(Provided text)
Hypermobile Ehlers-Danlos syndrome (hEDS) is a heritable connective tissue disorder that causes generalized joint hypermobility, joint instability, and chronic pain. hEDS is also associated with a variety of other symptoms and related conditions that affect many different areas of the body.
hEDS is the most common type of EDS, accounting for about 90% of EDS cases. hEDS is currently classified as a rare disorder and is thought to affect at least 1 in 3,100–5,000 people. However, the true prevalence of hEDS is not known and may be underestimated.
Definition, from The Ehlers-Danlos Society, and more information about the condition can be found here. The border of these boxes is purple, the awareness color for chronic pain, and the square at the left side is zebra print, which is the awareness "color" for EDS, to symbolize the uniqueness of each case.
(End Provided text)
(Information given)
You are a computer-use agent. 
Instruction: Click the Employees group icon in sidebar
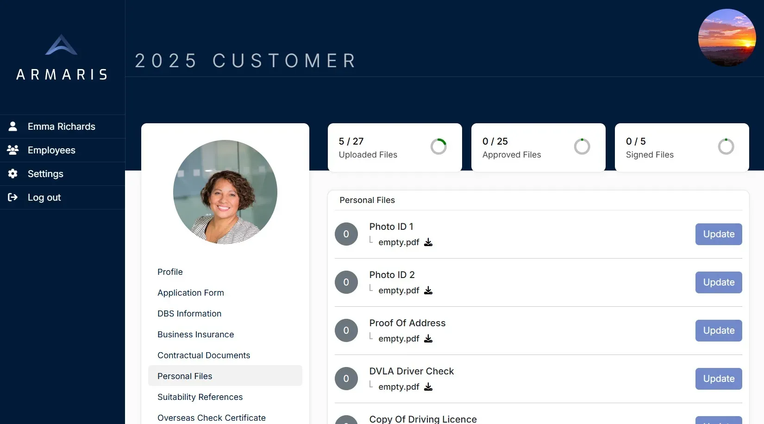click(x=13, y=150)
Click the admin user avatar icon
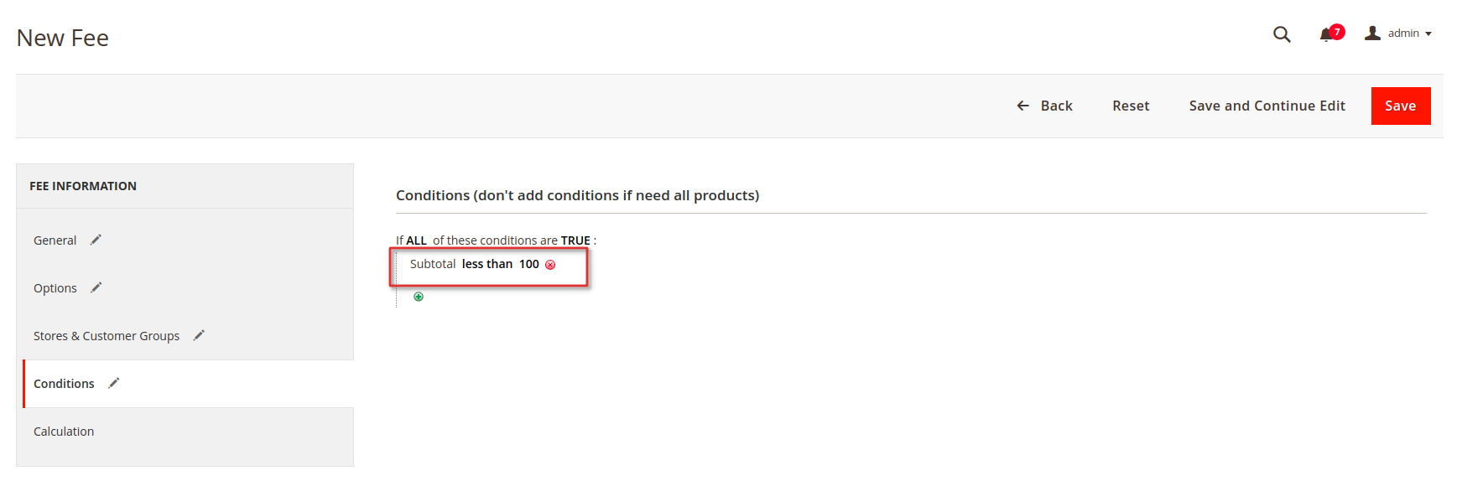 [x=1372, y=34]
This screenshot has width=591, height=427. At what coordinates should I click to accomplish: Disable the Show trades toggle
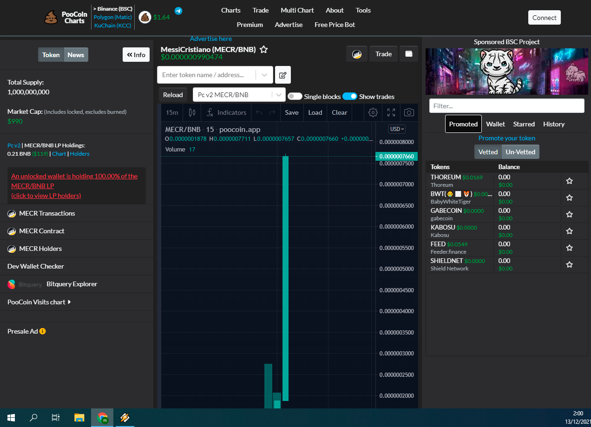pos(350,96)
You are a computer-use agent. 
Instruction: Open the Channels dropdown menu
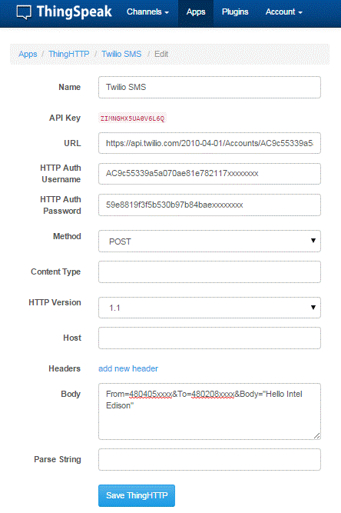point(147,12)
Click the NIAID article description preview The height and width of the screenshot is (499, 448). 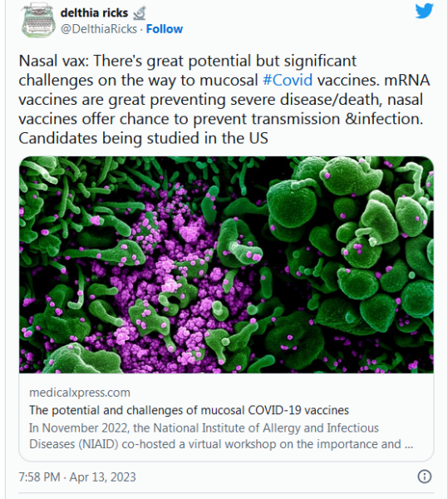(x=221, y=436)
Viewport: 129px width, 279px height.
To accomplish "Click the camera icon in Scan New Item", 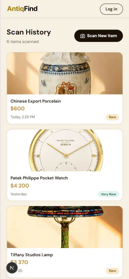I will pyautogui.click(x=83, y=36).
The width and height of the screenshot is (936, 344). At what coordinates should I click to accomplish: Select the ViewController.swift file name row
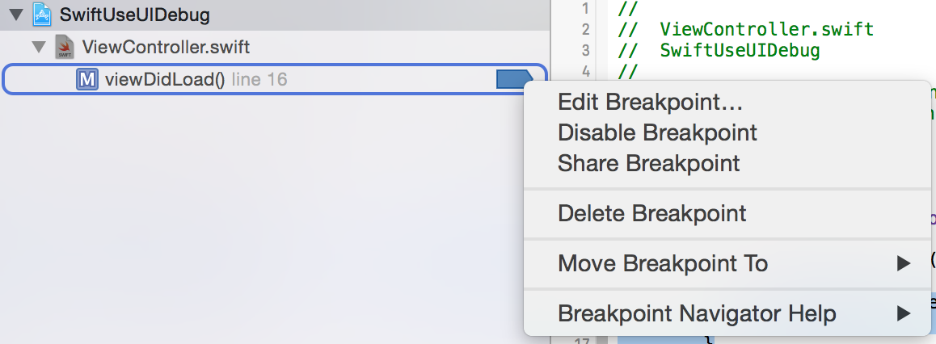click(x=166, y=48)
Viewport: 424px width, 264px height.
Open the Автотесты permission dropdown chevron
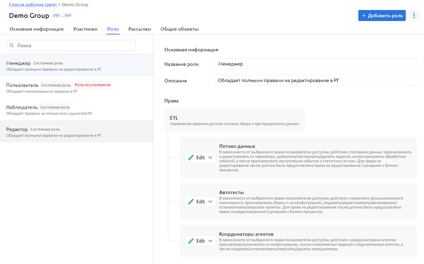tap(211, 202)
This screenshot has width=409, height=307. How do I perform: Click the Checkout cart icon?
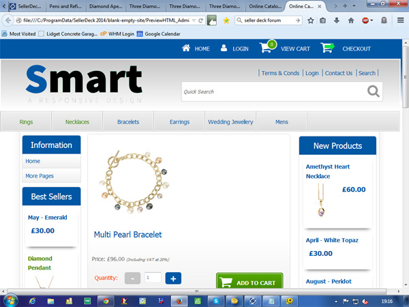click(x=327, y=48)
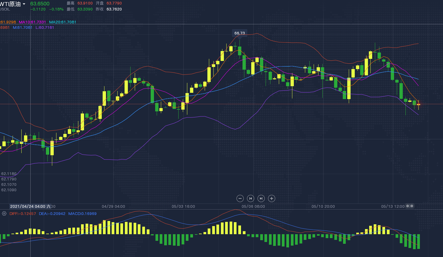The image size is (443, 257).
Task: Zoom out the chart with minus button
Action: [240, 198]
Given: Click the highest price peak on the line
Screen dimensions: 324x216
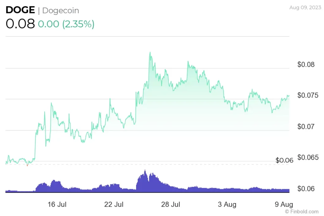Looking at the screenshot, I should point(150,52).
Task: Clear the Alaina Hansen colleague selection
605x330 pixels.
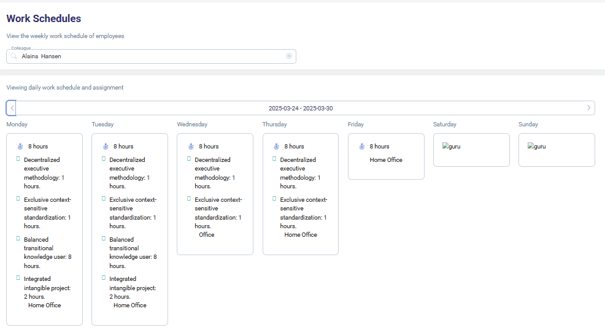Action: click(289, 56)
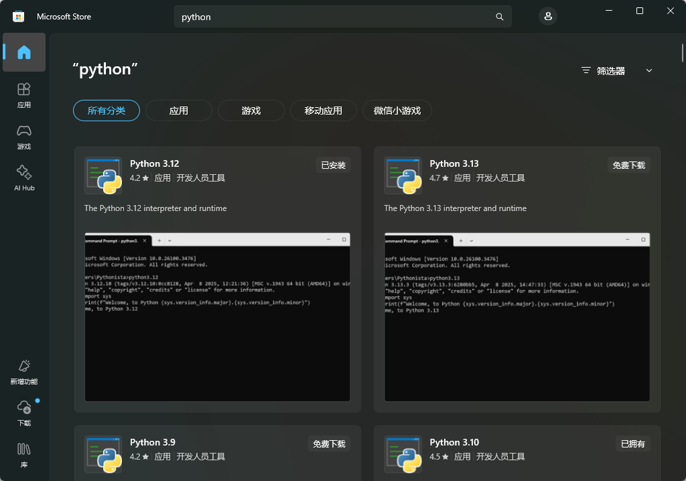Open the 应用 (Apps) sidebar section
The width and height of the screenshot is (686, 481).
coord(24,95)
(End Information given)
◆ Exercise details ◆
Transcribe the passage on hypermobile Ehlers-Danlos syndrome between "Hypermobile Ehlers-Danlos syndrome" and "of each case.", inclusive. The data isn't needed here.

◆ Problem solution ◆
Hypermobile Ehlers-Danlos syndrome (hEDS) is a heritable connective tissue disorder that causes generalized joint hypermobility, joint instability, and chronic pain. hEDS is also associated with a variety of other symptoms and related conditions that affect many different areas of the body.
hEDS is the most common type of EDS, accounting for about 90% of EDS cases. hEDS is currently classified as a rare disorder and is thought to affect at least 1 in 3,100–5,000 people. However, the true prevalence of hEDS is not known and may be underestimated.
Definition, from The Ehlers-Danlos Society, and more information about the condition can be found here. The border of these boxes is purple, the awareness color for chronic pain, and the square at the left side is zebra print, which is the awareness "color" for EDS, to symbolize the uniqueness of each case.